Mepirizole (60 and 200 mg/kg) administered s.c. induced damage in the surface epithelial cells of the rat proximal duodenum as early as 2 hr after the treatment. 16,16-Dimethyl prostaglandin E2 (dmPGE2, 30 micrograms/kg) administered s.c. significantly protected the duodenal mucosa against mepirizole-induced damage for up to 6 hr. Gastric acid secretion in acute fistula preparations was significantly reduced 1 hr after administration of mepirizole (60 and 200 mg/kg). The secretion reverted to the control level 2 hr later. In the 60 mg/kg-treated group, however, there was a significant increase in the acid output for up to 6 hr. Duodenal HCO3- secretion, stimulated with 10 mM HCl was significantly inhibited with mepirizole (60 and 200 mg/kg). Mepirizole (60 and 200 mg/kg) significantly increased the amount of acid in the duodenum for 2 to 6 hr after the treatment. dmPGE2 (30 micrograms/kg) significantly inhibited gastric acid secretion, stimulated duodenal HCO3- secretion, and reduced the increased amount of acid in the duodenum in response to mepirizole. Endogenous prostaglandin E2 and 6-keto prostaglandin F1 alpha in the duodenal mucosa were significantly reduced by mepirizole (200 mg/kg) 1 to 2 hr later. Mepirizole-induced duodenal damage appears to be caused by the increased amount of acid in the duodenum.

Species and strain differences in mepirizole-induced duodenal and gastric lesions.
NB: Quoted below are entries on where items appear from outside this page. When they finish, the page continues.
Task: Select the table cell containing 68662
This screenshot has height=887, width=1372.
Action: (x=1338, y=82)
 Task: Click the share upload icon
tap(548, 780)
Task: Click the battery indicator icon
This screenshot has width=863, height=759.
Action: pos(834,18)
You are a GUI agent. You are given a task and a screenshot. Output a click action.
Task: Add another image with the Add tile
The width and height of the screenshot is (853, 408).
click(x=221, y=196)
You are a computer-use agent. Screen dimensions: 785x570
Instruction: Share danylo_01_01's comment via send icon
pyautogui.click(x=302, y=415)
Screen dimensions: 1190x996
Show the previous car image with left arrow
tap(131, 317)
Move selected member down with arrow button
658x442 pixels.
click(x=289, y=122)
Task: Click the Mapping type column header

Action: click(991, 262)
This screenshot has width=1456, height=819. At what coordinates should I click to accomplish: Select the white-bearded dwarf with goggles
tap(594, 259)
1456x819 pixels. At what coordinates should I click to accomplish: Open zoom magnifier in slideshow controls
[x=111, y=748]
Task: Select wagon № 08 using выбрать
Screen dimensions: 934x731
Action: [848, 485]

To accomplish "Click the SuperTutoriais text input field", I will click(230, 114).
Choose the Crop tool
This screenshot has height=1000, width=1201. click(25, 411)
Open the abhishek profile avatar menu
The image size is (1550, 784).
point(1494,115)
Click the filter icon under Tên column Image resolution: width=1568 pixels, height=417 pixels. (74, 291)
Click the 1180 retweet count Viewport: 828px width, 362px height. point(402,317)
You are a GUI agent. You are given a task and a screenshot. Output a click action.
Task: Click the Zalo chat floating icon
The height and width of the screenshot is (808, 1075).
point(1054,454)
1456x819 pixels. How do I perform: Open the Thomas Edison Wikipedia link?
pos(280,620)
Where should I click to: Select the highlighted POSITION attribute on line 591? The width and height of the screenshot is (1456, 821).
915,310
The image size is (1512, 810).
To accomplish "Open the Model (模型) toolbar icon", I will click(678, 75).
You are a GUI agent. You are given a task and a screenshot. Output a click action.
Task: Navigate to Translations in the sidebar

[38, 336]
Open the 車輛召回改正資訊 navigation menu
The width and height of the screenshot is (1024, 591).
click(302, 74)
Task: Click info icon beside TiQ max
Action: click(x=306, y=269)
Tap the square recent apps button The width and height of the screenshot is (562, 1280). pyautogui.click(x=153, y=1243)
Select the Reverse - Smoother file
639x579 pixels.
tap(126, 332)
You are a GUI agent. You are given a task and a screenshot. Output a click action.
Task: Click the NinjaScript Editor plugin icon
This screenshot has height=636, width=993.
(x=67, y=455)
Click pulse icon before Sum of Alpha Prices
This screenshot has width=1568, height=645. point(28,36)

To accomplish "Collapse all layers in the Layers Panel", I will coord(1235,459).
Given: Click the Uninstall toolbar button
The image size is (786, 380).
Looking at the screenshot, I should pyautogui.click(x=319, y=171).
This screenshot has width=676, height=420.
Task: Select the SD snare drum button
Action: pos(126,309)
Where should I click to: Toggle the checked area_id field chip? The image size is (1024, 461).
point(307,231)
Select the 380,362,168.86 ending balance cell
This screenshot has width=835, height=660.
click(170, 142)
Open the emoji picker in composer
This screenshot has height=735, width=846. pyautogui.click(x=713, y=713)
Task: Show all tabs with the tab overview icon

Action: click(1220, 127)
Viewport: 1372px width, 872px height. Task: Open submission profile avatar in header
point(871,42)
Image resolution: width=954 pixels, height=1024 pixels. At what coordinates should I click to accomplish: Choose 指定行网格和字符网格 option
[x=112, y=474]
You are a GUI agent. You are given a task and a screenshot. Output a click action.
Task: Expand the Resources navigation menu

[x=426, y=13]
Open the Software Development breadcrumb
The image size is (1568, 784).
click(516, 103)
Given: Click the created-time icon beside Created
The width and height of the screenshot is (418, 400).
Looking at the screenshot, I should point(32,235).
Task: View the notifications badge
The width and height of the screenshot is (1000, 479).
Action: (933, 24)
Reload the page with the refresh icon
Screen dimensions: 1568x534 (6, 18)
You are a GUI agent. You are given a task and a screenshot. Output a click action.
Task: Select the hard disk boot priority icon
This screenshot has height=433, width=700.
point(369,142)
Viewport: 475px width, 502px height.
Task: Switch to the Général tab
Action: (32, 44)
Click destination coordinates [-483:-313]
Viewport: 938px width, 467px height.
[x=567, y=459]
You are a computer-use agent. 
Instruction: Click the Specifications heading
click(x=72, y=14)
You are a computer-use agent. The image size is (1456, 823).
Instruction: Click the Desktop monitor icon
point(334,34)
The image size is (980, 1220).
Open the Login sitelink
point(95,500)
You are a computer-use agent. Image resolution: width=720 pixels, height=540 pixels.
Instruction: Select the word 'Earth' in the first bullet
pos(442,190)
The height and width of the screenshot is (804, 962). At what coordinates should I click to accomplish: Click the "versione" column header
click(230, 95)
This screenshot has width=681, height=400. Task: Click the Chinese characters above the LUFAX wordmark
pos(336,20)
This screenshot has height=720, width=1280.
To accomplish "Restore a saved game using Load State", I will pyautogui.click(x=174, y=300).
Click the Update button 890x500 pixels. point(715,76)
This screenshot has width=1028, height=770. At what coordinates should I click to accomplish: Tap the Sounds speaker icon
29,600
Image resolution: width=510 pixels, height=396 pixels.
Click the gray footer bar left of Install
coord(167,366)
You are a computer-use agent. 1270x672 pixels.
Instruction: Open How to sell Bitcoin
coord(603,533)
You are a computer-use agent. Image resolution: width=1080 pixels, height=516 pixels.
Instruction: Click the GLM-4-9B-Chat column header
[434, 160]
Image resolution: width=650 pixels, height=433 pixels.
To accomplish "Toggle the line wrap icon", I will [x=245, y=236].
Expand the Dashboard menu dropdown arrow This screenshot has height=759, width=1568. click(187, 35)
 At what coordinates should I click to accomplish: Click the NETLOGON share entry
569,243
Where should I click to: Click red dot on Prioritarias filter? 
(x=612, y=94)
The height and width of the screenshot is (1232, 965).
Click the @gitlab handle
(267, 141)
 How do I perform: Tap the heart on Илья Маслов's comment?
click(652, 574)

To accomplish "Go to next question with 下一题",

Species and strain differences in mepirizole-induced duodenal and gastric lesions were studied. Mepirizole at 200 mg/kg given orally induced deep duodenal ulcers and gastric erosions in nonfasted Sprague-Dawley, Fisher, Wistar, and Donryu rats at an incidence of over 75%. Mepirizole at 300 mg/kg given orally also induced penetrating duodenal ulcers in nonfasted rabbits at an incidence of 50%. There was little or no damage to the duodenum and stomach in mice and dogs given 200-300 mg/kg of mepirizole orally or subcutaneously. The stomachs of fasted guinea pigs given 200 mg/kg of mepirizole had superficial erosions at a high incidence (93.3%). Mepirizole at 200 mg/kg given intraduodenally significantly reduced the volume of gastric juice but increased the acidity and pepsin activity in both pylorus-ligated and acute fistula rats. In chronic fistula rabbits, however, the agent at 200 mg/kg given orally reduced the volume and acidity, but increased the pepsin activity. The mechanism of duodenal ulceration by mepirizole differs slightly in rats and rabbits.